● Short exercise 1:
Write out the stretch of the Tesla passage from "For us, we've" through "competition for Tesla.", copied word for word.
● Short exercise 2:
Go on with the Tesla passage, starting right after its last sentence.

==== Supplied passage ====

But the biggest risk to Tesla is Tesla itself.

If Tesla can execute on their plans to continue expanding the supercharger/destination charger network, fully implement EAP/FSD (for all cars built in the last 2 years), continue to make major improvements to the onboard software, continue to upgrade/improve the features on new vehicles, continue to add new vehicles to the lineup and provide a quality service/sales experience, while maintaining a price/functionality point comparable to other manufacturers, then Tesla should be OK.

Though if they fail in any of these areas, they risk damaging their brand loyalty - and will start seeing erosion of their market. And perhaps brining on board a Chief Operating Officer to focus on implementation might help Tesla hit all of these goals,, and let Musk focus on the future direction of the company.

For us, we've purchased an S 100D last year and an X 100D this year, so we likely won't be in the market for a replacement for another few years. By then, hope to see Tesla continue to maintain their current position as the market leader, so it will be an easy decision to buy our next Tesla.
 
There will be compelling competition for Tesla.

But the biggest risk to Tesla is Tesla itself.

If Tesla can execute on their plans to continue expanding the supercharger/destination charger network, fully implement EAP/FSD (for all cars built in the last 2 years), continue to make major improvements to the onboard software, continue to upgrade/improve the features on new vehicles, continue to add new vehicles to the lineup and provide a quality service/sales experience, while maintaining a price/functionality point comparable to other manufacturers, then Tesla should be OK.

Though if they fail in any of these areas, they risk damaging their brand loyalty - and will start seeing erosion of their market. And perhaps brining on board a Chief Operating Officer to focus on implementation might help Tesla hit all of these goals,, and let Musk focus on the future direction of the company.

==== Entries supplied ====

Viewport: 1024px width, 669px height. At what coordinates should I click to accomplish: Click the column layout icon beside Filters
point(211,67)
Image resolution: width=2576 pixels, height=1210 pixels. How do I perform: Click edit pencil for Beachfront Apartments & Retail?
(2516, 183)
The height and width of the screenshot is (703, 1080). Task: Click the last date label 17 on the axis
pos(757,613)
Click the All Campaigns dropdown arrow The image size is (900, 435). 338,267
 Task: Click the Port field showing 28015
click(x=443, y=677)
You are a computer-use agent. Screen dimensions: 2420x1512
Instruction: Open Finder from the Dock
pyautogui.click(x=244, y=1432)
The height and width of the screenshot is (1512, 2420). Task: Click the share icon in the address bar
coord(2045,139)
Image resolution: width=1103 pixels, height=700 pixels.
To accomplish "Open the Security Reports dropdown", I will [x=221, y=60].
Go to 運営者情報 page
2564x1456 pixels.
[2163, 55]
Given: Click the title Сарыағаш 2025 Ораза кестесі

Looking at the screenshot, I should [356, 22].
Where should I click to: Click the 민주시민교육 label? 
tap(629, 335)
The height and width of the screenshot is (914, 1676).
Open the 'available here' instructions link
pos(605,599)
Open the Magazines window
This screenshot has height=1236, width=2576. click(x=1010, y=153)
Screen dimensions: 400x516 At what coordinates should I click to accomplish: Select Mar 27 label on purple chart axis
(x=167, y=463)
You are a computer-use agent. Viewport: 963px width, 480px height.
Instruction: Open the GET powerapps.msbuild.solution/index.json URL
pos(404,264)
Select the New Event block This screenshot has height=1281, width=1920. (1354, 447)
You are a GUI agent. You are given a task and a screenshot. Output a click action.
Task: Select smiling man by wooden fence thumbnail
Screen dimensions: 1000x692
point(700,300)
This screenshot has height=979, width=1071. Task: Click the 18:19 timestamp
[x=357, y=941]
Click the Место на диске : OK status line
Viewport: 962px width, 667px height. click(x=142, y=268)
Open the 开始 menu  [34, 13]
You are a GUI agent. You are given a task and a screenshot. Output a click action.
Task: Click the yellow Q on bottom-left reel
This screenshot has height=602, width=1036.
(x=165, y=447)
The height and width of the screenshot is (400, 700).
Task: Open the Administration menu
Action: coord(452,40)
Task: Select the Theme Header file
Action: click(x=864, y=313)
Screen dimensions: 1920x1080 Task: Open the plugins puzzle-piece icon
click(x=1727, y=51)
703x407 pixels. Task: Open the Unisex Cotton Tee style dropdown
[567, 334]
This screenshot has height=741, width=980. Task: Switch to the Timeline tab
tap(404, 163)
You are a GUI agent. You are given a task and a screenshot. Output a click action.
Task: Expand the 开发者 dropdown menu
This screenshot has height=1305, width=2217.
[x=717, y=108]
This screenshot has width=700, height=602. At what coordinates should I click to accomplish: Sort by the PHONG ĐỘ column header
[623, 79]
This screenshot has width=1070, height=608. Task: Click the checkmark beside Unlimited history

====

● Output 1:
For us, we've purchased an S 100D last year and an X 100D this year, so we likely won't be in the market for a replacement for another few years. By then, hope to see Tesla continue to maintain their current position as the market leader, so it will be an easy decision to buy our next Tesla.
 
There will be compelling competition for Tesla.

● Output 2:
For us, we've purchased an S 100D last year and an X 100D this year, so we likely won't be in the market for a replacement for another few years. By then, hope to see Tesla continue to maintain their current position as the market leader, so it will be an easy decision to buy our next Tesla.

I agree, Tesla just need to focus on their own game plan to keep ahead.

They made some amazing decisions early on that leapt them way ahead of the competition. The Model S in 2012 was light years ahead of anything else produced up to that point in time, a true landmark vehicle that will sit proudly in the history of motoring for the next hundred years. The fact that in mid 2018 it still has precisely zero competition is mind-blowing, but obviously that will not last forever as the legacy brands finally get off their asses. 2019 will be the first year with some direct competition and Tesla will almost certainly need an all-new Model S replacement by 2020/21 to stay in the game. The fact that the S still looks good after 6 years of production and one very minor facelift is quite an achievement in its own right, but 10 years would be seriously stretching it when people are lusting after the latest and greatest options. The X still looks fresh out of the future today and should easily be able to compete in its market up to 2021, especially if the build quality continues to improve. But I really hope the next generation of S & X move the goalposts yet again! I'd love to swap our 2018 MX for an all new 2022 model when the time comes.
 
....and will start seeing erosion of their market.

Of their % of the market, or total sales? If you are referring to % then I can only hope so, otherwise it probably means that EVs are dead. Right now in the US Tesla has about 65% of the plug-in market and the Model 3 alone has 15x the monthly sales of the closest non-Tesla BEV. Expect that to rise in the months ahead.

If nobody can put together a vehicle that makes a meaningful dent in that within a 3-4 years it isn't an EV market, it's a Tesla market. That wouldn't bode well for BEVs longterm.
 
For those interested in the actual facts behind my statement:

-There are somewhere around ~1658 CCS plugs in North America today (says charge point)
-At the beginning of 2015 there were 148 superchargers sites in North America (say the good people at supercharge.info) Assuming a very generous 8 plugs per site (for those that remember those days, the average is probably closer to 6) that maths to ~1184 plugs.
-Thus, CCS has a minimum of 40% more plugs today than the supercharger network did in the beginning of 2015. (And in reality, probably more like 75% more--perhaps someone can find actual data for number of plugs).

-Next, you can find the CCS distribution here: Alternative Fuels Data Center: Electric Vehicle Charging Station Locations or on plugshare (note that it doesn't seem like you can filter out under construction sites on plugshare...?)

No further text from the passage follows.